# [Work request]
The answer is every line in the data below that contains the word "computer".

# [Stored data]
▽

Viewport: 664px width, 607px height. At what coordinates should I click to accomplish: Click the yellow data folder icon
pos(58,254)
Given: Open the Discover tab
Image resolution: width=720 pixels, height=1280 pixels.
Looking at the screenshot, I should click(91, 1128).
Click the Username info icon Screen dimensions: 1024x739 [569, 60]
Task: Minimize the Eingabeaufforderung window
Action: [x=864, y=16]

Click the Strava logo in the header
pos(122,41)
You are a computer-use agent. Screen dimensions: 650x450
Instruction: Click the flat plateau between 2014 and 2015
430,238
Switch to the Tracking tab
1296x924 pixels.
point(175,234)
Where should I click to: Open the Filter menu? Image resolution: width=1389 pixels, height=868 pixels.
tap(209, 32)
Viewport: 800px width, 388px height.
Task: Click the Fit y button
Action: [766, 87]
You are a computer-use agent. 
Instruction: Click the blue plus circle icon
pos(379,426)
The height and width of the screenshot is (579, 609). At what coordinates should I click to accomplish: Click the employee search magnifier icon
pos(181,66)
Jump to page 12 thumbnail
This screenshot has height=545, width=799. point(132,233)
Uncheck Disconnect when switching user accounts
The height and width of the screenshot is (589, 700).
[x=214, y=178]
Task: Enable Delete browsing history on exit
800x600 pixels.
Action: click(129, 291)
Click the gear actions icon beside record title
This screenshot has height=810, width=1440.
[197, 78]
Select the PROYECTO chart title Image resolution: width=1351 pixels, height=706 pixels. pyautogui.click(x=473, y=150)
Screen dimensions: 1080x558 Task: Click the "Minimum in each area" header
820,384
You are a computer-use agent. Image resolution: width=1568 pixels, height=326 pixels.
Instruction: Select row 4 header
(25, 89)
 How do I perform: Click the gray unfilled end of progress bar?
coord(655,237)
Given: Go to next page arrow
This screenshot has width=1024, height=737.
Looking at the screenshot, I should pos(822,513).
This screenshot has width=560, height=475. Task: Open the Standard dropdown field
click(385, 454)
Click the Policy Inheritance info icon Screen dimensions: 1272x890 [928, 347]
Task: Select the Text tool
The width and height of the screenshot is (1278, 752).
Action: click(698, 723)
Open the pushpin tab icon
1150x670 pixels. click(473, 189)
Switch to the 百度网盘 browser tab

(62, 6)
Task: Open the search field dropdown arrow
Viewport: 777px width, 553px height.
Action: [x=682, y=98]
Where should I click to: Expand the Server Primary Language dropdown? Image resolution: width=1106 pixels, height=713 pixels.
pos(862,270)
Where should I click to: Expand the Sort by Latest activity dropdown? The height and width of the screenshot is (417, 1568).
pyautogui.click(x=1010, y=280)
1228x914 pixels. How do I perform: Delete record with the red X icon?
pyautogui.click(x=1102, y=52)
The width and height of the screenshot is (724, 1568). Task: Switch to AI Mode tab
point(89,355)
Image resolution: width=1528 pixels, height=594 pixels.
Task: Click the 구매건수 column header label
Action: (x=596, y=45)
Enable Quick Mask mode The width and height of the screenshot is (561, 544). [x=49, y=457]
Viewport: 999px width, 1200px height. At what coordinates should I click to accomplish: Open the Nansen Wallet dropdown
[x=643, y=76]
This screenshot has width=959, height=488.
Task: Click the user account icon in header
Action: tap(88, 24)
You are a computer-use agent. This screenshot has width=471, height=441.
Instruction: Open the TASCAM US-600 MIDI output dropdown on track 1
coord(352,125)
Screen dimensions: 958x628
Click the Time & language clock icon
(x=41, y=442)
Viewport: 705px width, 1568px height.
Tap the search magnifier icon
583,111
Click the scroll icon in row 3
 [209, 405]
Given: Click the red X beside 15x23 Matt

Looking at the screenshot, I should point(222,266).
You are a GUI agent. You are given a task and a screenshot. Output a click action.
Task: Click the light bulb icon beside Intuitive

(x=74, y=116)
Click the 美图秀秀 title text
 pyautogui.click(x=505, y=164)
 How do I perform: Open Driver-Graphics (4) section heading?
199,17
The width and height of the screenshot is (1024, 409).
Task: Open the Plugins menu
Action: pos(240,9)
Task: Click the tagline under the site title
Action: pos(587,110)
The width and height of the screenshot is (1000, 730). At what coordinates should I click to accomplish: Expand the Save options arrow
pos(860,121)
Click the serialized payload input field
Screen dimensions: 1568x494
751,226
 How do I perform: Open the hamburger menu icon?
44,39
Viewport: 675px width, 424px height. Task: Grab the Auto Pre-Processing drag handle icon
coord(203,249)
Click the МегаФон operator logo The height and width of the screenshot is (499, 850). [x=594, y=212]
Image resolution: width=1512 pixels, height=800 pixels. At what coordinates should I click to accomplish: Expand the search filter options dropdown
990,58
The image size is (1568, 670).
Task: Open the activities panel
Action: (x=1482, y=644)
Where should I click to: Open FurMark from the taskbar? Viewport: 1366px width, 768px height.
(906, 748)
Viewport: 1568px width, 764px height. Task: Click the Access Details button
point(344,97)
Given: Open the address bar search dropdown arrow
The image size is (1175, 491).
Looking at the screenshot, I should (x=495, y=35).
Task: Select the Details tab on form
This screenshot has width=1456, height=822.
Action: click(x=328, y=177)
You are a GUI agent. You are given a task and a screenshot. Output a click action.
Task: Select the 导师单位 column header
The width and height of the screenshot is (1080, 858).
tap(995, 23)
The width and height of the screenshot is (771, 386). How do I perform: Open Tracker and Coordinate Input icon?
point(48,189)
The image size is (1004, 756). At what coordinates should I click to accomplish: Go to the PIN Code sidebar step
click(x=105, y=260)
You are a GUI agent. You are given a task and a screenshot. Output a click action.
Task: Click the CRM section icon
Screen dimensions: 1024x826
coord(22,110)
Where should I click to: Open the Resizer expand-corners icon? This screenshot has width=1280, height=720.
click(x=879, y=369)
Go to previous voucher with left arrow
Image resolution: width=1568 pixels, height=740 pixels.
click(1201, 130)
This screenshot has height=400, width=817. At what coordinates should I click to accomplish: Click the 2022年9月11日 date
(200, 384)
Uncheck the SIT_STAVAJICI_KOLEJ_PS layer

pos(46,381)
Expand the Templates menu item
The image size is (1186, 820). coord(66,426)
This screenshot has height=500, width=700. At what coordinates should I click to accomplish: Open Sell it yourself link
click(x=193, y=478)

△

# [Response to the exercise]
You are a computer-use agent. Screen dimensions: 650x450
You are a computer-use agent. 
You are a computer-use agent. Image resolution: width=1568 pixels, height=326 pixels.
You are a computer-use agent. This screenshot has width=471, height=441.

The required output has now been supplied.